### Texto fornecido
José Faria
José Faria (José Luís da Silva Faria) é natural e residente de Pedrouços, Concelho da Maia.
Desde as oito ou nove primaveras que ajudava o pai nas pedreiras. Teve a sua primeira escola da vida ao ingressar com 11 anos na construção civil. Aos 16, e apenas com a 4.ª classe, abraça a Função Publica na qualidade de paquete, na Caixa de Previdência dos Serviços Médicos Sociais, onde conheceu e teve como chefe e Inspector José Fontinhas (Eugénio de Andrade). Fez o 1.º Ciclo nocturno antes de ser alistado na Marinha de Guerra Portuguesa em 1975. Posteriormente, reinicia o ensino nocturno e conclui o Curso Geral da Administração e Comércio. Não passou do 9.º ano, porque a Revolução dos cravos desencadeada a 25 de Abril de 1974, lhe abriu novos horizontes em detrimento da continuação dos estudos.
Assume a liderança de uma Comissão de Moradores, na mesma altura em que assume a colaboração e depois redacção do jornal da sua terra: O Jornal da Maia.

### Tarefas propostas
1. Responda às seguintes perguntas com base no texto sobre José Faria:
(a) De que localidade é natural e residente José Faria?
(b) Com que idade ingressou na construção civil?
(c) Em que ano foi alistado na Marinha de Guerra Portuguesa?
2. Reproduza fielmente o trecho do texto sobre José Faria que vai de "Assume a liderança" até "Jornal da Maia.", inclusive.
3. Prossiga o texto sobre José Faria a partir do ponto em que termina.
As linhas apresentadas a seguir constituem material à parte, independente do texto.

### Dados disponíveis
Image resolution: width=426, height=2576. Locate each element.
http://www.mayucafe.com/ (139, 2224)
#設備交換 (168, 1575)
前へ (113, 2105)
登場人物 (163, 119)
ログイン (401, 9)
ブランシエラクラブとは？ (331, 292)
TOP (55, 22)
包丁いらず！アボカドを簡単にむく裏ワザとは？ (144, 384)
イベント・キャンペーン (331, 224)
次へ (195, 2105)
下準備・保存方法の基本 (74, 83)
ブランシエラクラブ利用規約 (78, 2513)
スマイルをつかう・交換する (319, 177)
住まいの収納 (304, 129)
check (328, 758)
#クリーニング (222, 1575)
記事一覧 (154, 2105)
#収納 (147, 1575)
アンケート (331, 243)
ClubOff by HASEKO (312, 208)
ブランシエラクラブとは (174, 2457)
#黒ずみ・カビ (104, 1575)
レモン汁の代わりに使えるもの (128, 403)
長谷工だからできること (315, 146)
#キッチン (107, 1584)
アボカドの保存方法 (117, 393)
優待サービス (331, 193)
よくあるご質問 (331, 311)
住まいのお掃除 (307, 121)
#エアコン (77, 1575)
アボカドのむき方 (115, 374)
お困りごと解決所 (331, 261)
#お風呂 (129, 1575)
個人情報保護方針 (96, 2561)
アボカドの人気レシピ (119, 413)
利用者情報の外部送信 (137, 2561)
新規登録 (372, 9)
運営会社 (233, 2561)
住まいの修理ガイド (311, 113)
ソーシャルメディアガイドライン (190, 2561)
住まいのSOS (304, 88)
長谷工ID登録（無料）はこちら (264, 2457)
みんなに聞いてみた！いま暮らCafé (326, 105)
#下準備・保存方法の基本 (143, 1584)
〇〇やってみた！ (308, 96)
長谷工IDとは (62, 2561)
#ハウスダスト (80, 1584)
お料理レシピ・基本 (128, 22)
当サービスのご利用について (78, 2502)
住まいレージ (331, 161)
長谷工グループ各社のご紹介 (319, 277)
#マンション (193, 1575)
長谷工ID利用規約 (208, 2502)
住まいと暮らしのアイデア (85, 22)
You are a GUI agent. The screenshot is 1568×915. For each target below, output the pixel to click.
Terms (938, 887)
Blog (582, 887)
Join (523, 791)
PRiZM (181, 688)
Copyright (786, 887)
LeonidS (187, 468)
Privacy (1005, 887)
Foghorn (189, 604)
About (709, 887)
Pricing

### Respostas às tarefas
1.
(a) Pedrouços, Concelho da Maia.
(b) Com 11 anos.
(c) Em 1975.

2.
Assume a liderança de uma Comissão de Moradores, na mesma altura em que assume a colaboração e depois redacção do jornal da sua terra: O Jornal da Maia.

3.
Em 1996, frequenta um Curso de Jornalismo do CENJOR: Centro Protocolar de Formação Profissional de Jornalistas. Pressiona nessa data, através dum trabalho entrevista de exame de curso, a criação da Feira Nacional de Artesanato da Maia e torna-se artesão e escultor em madeira, tendo frequentado diversas feiras nacionais Ambas as facetas, de versejar e esculpir, muitas vezes se completaram e foram vocações que sempre se lhe despertaram em criança e que desabrocharam com o desabrochar de Abril.
Muito dos “Contos e Versos do Meu Caminho”, são memórias do seu passado.